Keep the pictures out. Copy every line of the listing exactly.

Content starts

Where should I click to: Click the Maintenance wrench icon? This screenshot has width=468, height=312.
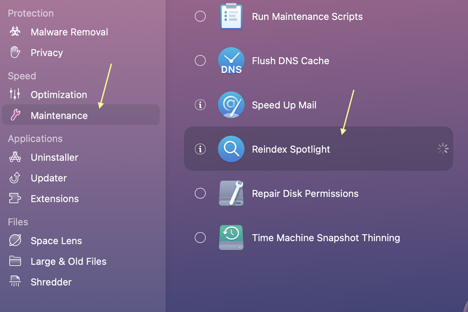point(15,115)
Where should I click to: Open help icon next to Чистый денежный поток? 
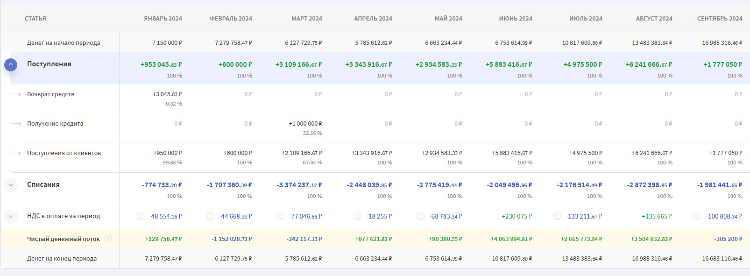(108, 239)
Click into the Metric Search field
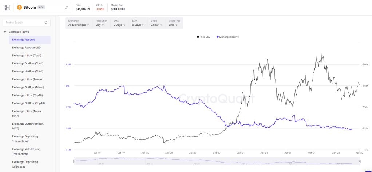This screenshot has height=172, width=372. click(x=24, y=23)

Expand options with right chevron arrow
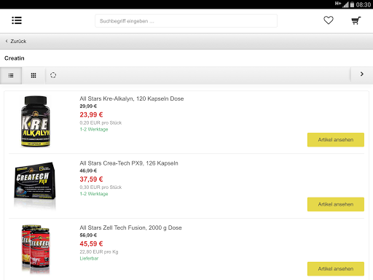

Content ends

◆ Solution ◆
Where should I click to: Click the Maintenance wrench icon? This screenshot has width=468, height=312.
point(15,115)
Where should I click to: Open help icon next to Чистый денежный поток? 
(108, 239)
Click into the Metric Search field
This screenshot has height=172, width=372. click(x=24, y=23)

Expand options with right chevron arrow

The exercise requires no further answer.